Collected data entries
===

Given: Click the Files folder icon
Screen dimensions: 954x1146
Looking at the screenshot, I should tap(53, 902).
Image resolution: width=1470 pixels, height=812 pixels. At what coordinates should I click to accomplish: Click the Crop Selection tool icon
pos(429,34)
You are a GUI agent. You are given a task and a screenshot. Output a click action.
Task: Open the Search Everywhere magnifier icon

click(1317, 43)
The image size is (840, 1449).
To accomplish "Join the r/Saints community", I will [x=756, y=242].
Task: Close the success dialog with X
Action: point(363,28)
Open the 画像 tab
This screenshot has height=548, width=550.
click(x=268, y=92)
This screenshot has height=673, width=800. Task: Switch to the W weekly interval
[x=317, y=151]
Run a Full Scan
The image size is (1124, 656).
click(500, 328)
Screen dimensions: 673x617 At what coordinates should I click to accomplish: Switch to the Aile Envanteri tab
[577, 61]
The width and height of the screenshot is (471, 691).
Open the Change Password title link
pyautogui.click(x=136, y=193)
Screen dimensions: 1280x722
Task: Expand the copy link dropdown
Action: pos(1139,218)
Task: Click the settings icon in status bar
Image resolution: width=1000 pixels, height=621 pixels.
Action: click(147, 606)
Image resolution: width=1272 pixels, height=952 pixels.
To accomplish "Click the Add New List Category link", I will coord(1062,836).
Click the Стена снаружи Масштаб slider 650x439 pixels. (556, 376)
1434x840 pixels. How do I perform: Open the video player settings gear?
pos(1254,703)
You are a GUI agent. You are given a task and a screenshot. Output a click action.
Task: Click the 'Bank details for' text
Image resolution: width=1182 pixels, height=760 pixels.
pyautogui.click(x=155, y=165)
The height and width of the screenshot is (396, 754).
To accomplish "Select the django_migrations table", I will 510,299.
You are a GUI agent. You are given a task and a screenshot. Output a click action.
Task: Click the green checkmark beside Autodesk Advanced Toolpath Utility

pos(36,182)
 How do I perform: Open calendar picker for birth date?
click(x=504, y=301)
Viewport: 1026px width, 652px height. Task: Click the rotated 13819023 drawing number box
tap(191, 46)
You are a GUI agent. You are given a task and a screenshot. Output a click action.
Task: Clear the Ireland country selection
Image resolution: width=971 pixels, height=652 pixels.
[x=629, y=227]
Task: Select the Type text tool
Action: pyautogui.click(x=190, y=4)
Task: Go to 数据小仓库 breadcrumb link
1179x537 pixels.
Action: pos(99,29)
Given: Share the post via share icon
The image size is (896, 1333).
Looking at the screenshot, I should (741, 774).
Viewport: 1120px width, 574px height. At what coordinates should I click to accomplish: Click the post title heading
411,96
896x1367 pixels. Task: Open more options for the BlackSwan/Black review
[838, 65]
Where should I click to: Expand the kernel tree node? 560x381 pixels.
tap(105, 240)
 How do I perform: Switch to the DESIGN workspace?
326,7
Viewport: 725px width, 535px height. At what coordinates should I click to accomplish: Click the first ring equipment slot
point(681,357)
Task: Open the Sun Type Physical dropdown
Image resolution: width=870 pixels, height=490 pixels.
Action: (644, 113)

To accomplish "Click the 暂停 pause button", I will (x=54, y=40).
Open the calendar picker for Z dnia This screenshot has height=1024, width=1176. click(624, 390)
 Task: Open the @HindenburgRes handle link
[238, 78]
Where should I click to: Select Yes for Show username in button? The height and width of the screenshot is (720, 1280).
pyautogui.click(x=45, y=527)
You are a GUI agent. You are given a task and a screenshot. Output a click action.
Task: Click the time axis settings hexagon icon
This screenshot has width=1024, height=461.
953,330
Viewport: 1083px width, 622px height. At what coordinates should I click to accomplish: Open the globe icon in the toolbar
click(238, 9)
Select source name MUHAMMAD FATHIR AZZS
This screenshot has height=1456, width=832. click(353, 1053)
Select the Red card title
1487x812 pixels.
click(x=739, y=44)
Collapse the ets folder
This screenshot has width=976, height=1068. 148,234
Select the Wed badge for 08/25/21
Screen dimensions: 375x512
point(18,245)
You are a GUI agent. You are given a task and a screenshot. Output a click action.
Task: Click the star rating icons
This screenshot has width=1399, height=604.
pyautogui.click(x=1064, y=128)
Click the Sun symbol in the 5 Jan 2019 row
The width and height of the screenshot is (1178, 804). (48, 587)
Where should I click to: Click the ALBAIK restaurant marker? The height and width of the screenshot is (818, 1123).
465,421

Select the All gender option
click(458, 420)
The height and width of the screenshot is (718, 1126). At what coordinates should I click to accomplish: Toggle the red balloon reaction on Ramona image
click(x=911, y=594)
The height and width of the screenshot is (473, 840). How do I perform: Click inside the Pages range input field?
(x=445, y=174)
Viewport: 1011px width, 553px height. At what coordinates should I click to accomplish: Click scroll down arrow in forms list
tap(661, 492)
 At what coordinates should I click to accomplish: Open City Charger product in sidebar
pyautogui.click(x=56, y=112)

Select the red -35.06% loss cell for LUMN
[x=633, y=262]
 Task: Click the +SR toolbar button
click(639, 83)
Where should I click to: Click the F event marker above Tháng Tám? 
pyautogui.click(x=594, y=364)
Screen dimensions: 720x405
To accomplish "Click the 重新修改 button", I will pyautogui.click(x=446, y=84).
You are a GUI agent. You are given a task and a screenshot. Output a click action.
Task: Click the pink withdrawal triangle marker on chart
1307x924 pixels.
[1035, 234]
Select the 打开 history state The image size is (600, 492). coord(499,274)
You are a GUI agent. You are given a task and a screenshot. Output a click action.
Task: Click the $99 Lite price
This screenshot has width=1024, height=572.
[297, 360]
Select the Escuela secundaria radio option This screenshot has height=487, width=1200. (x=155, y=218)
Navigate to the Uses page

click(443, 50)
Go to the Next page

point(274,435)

===

*YOUR INSTRUCTIONS*:
A faithful copy of all the records is required.

*REPLY TO THE EXERCISE*:
Given: Click the Files folder icon
Screen dimensions: 954x1146
Looking at the screenshot, I should tap(53, 902).
Image resolution: width=1470 pixels, height=812 pixels. At what coordinates should I click to accomplish: Click the Crop Selection tool icon
pos(429,34)
You are a GUI agent. You are given a task and a screenshot. Output a click action.
Task: Open the Search Everywhere magnifier icon

click(1317, 43)
The image size is (840, 1449).
To accomplish "Join the r/Saints community", I will [x=756, y=242].
Task: Close the success dialog with X
Action: point(363,28)
Open the 画像 tab
This screenshot has height=548, width=550.
click(x=268, y=92)
This screenshot has height=673, width=800. Task: Switch to the W weekly interval
[x=317, y=151]
Run a Full Scan
The image size is (1124, 656).
click(500, 328)
Screen dimensions: 673x617 At what coordinates should I click to accomplish: Switch to the Aile Envanteri tab
[577, 61]
The width and height of the screenshot is (471, 691).
Open the Change Password title link
pyautogui.click(x=136, y=193)
Screen dimensions: 1280x722
Task: Expand the copy link dropdown
Action: pos(1139,218)
Task: Click the settings icon in status bar
Image resolution: width=1000 pixels, height=621 pixels.
Action: click(147, 606)
Image resolution: width=1272 pixels, height=952 pixels.
To accomplish "Click the Add New List Category link", I will coord(1062,836).
Click the Стена снаружи Масштаб slider 650x439 pixels. (556, 376)
1434x840 pixels. How do I perform: Open the video player settings gear?
pos(1254,703)
You are a GUI agent. You are given a task and a screenshot. Output a click action.
Task: Click the 'Bank details for' text
Image resolution: width=1182 pixels, height=760 pixels.
pyautogui.click(x=155, y=165)
The height and width of the screenshot is (396, 754).
To accomplish "Select the django_migrations table", I will 510,299.
You are a GUI agent. You are given a task and a screenshot. Output a click action.
Task: Click the green checkmark beside Autodesk Advanced Toolpath Utility

pos(36,182)
 How do I perform: Open calendar picker for birth date?
click(x=504, y=301)
Viewport: 1026px width, 652px height. Task: Click the rotated 13819023 drawing number box
tap(191, 46)
You are a GUI agent. You are given a task and a screenshot. Output a click action.
Task: Clear the Ireland country selection
Image resolution: width=971 pixels, height=652 pixels.
[x=629, y=227]
Task: Select the Type text tool
Action: pyautogui.click(x=190, y=4)
Task: Go to 数据小仓库 breadcrumb link
1179x537 pixels.
Action: pos(99,29)
Given: Share the post via share icon
The image size is (896, 1333).
Looking at the screenshot, I should (741, 774).
Viewport: 1120px width, 574px height. At what coordinates should I click to accomplish: Click the post title heading
411,96
896x1367 pixels. Task: Open more options for the BlackSwan/Black review
[838, 65]
Where should I click to: Expand the kernel tree node? 560x381 pixels.
tap(105, 240)
 How do I perform: Switch to the DESIGN workspace?
326,7
Viewport: 725px width, 535px height. At what coordinates should I click to accomplish: Click the first ring equipment slot
point(681,357)
Task: Open the Sun Type Physical dropdown
Image resolution: width=870 pixels, height=490 pixels.
Action: (644, 113)

To accomplish "Click the 暂停 pause button", I will (x=54, y=40).
Open the calendar picker for Z dnia This screenshot has height=1024, width=1176. click(624, 390)
 Task: Open the @HindenburgRes handle link
[238, 78]
Where should I click to: Select Yes for Show username in button? The height and width of the screenshot is (720, 1280).
pyautogui.click(x=45, y=527)
You are a GUI agent. You are given a task and a screenshot. Output a click action.
Task: Click the time axis settings hexagon icon
This screenshot has width=1024, height=461.
953,330
Viewport: 1083px width, 622px height. At what coordinates should I click to accomplish: Open the globe icon in the toolbar
click(238, 9)
Select source name MUHAMMAD FATHIR AZZS
This screenshot has height=1456, width=832. click(353, 1053)
Select the Red card title
1487x812 pixels.
click(x=739, y=44)
Collapse the ets folder
This screenshot has width=976, height=1068. 148,234
Select the Wed badge for 08/25/21
Screen dimensions: 375x512
point(18,245)
You are a GUI agent. You are given a task and a screenshot. Output a click action.
Task: Click the star rating icons
This screenshot has width=1399, height=604.
pyautogui.click(x=1064, y=128)
Click the Sun symbol in the 5 Jan 2019 row
The width and height of the screenshot is (1178, 804). (48, 587)
Where should I click to: Click the ALBAIK restaurant marker? The height and width of the screenshot is (818, 1123).
465,421

Select the All gender option
click(458, 420)
The height and width of the screenshot is (718, 1126). At what coordinates should I click to accomplish: Toggle the red balloon reaction on Ramona image
click(x=911, y=594)
The height and width of the screenshot is (473, 840). How do I perform: Click inside the Pages range input field?
(x=445, y=174)
Viewport: 1011px width, 553px height. At what coordinates should I click to accomplish: Click scroll down arrow in forms list
tap(661, 492)
 At what coordinates should I click to accomplish: Open City Charger product in sidebar
pyautogui.click(x=56, y=112)

Select the red -35.06% loss cell for LUMN
[x=633, y=262]
 Task: Click the +SR toolbar button
click(639, 83)
Where should I click to: Click the F event marker above Tháng Tám? 
pyautogui.click(x=594, y=364)
Screen dimensions: 720x405
To accomplish "Click the 重新修改 button", I will pyautogui.click(x=446, y=84).
You are a GUI agent. You are given a task and a screenshot. Output a click action.
Task: Click the pink withdrawal triangle marker on chart
1307x924 pixels.
[1035, 234]
Select the 打开 history state The image size is (600, 492). coord(499,274)
You are a GUI agent. You are given a task and a screenshot. Output a click action.
Task: Click the $99 Lite price
This screenshot has width=1024, height=572.
[297, 360]
Select the Escuela secundaria radio option This screenshot has height=487, width=1200. (x=155, y=218)
Navigate to the Uses page

click(443, 50)
Go to the Next page

point(274,435)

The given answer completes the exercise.